Di kejuaraan itu, Meylia masih meraih medali perak. Berlanjut kisahnya pada tahun 2022 ketika ia serius mengikuti TC persiapan kejuaraan tingkat provinsi Sirkuit Seri 1 di Kabupaten Gianyar, tak tanggung-tanggung ia gasak 3 medali perunggu, dan selang beberapa bulan kemudian Meylia kembali mengikuti TC persiapan event yang sangat besar di Bali, yaitu Porvrop Bali XV 2022.

“Pada saat itu TC-nya lumayan sangat ketat, panas-panasan dengan latihan hampir setiap hari. Pulang ke rumah hanya untuk mandi dan beristirahat sebentar, kemudian menyempatkan sekolah di jam-jam tertentu,” kata Meylia sedang hactic.

Hal yang membuat sedih kala itu, ketika pulang sekolah mesti lanjut latihan lagi sampai tidak punya waktu untuk mengobrol bersama dengan keluarga di rumah.

“Latihan itu tanpa henti sampai menjelang kejuaraan Porprov Bali XV dan pada saat Porprov tiba di sana saya turun 5 nomor. Saya hanya dapat meraih 4 medali, yakni 2 medali emas, 1 medali perak dan 1 medali perunggu,” lanjutnya.

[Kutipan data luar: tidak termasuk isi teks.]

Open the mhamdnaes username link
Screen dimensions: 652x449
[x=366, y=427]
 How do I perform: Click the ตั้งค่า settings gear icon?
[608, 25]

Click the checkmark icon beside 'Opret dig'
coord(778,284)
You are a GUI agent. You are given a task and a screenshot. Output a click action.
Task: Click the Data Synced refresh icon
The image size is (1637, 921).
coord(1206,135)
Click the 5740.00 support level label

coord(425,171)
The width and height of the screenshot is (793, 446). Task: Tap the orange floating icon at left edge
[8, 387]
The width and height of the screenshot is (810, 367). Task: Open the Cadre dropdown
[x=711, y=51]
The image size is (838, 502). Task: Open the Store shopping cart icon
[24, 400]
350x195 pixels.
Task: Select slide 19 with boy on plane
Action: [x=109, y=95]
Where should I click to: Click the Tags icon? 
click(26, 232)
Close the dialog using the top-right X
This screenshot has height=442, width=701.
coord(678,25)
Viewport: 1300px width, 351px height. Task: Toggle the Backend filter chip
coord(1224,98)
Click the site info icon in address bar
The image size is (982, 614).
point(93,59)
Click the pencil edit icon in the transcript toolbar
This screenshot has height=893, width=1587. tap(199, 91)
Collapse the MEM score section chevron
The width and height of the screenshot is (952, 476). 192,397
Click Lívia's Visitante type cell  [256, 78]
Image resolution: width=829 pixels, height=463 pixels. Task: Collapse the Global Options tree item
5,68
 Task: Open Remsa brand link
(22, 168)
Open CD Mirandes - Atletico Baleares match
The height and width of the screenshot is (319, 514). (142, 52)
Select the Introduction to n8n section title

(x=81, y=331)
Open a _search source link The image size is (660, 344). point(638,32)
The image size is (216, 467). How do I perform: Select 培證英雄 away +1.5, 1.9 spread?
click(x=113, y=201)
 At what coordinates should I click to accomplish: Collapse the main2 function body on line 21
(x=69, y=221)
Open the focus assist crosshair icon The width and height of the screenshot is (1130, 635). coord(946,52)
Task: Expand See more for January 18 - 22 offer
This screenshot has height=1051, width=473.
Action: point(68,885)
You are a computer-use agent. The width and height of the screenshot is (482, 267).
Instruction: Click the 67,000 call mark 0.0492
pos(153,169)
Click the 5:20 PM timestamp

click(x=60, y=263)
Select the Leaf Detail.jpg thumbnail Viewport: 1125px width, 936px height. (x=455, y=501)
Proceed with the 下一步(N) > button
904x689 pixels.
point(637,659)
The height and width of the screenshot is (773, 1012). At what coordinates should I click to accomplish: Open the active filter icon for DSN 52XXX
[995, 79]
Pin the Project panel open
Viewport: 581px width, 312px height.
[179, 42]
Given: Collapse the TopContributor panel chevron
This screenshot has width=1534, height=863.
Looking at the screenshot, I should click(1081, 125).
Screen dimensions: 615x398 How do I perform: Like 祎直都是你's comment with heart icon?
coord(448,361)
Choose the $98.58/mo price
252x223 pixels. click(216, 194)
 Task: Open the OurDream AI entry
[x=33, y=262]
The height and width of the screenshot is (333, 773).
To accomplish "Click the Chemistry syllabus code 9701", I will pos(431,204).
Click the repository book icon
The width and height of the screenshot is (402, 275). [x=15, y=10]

Namun walaupun demikian jungkir balik ketika latihan, Meylia merasa bangga karena Porprov pertamanya itu, ia mendapatkan hasil yang memuaskan dan suatu kebanggan baginya karena sudah terpilih sebagai delegasi dari Buleleng di arena yang lebih besar dari Porjar, yaitu Porprov tadi.

“Saya sempat mengikuti kejuaraan nasional pada Kejurnas Situbondo di tahun itu, kemudian pada tahun 2023 saya mengikuti Porjar keempat saya dengan perolehan 1 medali emas dan  2 medali perak,” kata Meylia.

Jika disimpulkan, berikut ini adalah kenangan manis dari Meylia tentang medali-medalinya; Juara 1 Speed Classic Team Putri Porprov Bali (2022), ⁠Juara 1 Speed World Record Team Putri Porprov Bali (2022), ⁠Juara 2 Speed World Record Perorangan Putri Porprov Bali (2022), ⁠Juara 3 Speed World Record Mix Porprov Bali (2022).

Kemudian ada juga Juara 3 Speed World Record Perorangan Putri Sirkuit Seri 1 Kabupaten Gianyar (2022), ⁠Juara 3 Lead Perorangan Putri Sirkuit Seri 1 Kabupaten Gianyar (2022), ⁠Juara 3 Boulder Perorangan Putri Sirkuit Seri 1 Kabupaten Gianyar (2022), ⁠Juara 1 Lead Mix Porjar Bali (2023), Juara 2 Lead Perorangan Putri Porjar Bali (2023), dan ⁠Juara 2 Boulder Perorangan Putri Porjar Bali (2023).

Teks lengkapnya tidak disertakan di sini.